Stored data:
▬▬▬▬▬▬
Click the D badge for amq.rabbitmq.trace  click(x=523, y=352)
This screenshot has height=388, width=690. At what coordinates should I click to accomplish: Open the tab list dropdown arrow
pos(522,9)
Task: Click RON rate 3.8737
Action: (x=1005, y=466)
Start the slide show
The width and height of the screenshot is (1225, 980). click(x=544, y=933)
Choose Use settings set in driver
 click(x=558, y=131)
▬▬▬▬▬▬
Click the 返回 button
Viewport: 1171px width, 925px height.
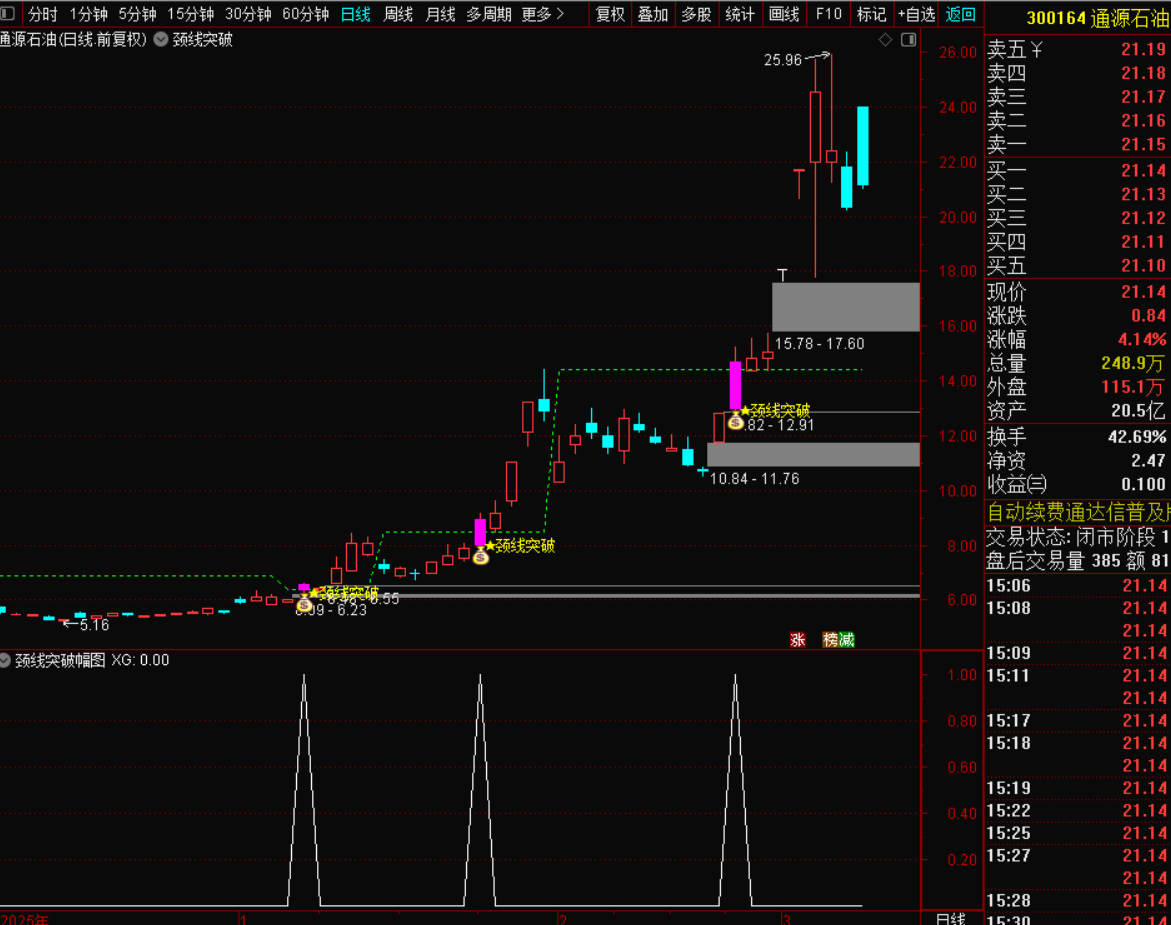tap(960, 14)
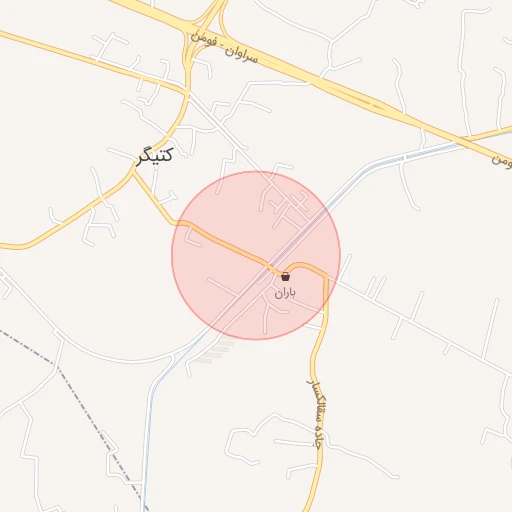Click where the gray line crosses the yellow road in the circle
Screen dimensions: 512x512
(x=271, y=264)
▬▬▬▬▬▬
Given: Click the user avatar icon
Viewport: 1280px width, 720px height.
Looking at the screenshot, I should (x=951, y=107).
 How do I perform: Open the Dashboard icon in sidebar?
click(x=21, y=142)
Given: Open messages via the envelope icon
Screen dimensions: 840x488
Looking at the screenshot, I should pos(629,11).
▬▬▬▬▬▬
WORK REQUIRED: If a line of the records above holds the word "Given", show it.

EXERCISE RESPONSE:
Given: Click the user avatar icon
Given: Open messages via the envelope icon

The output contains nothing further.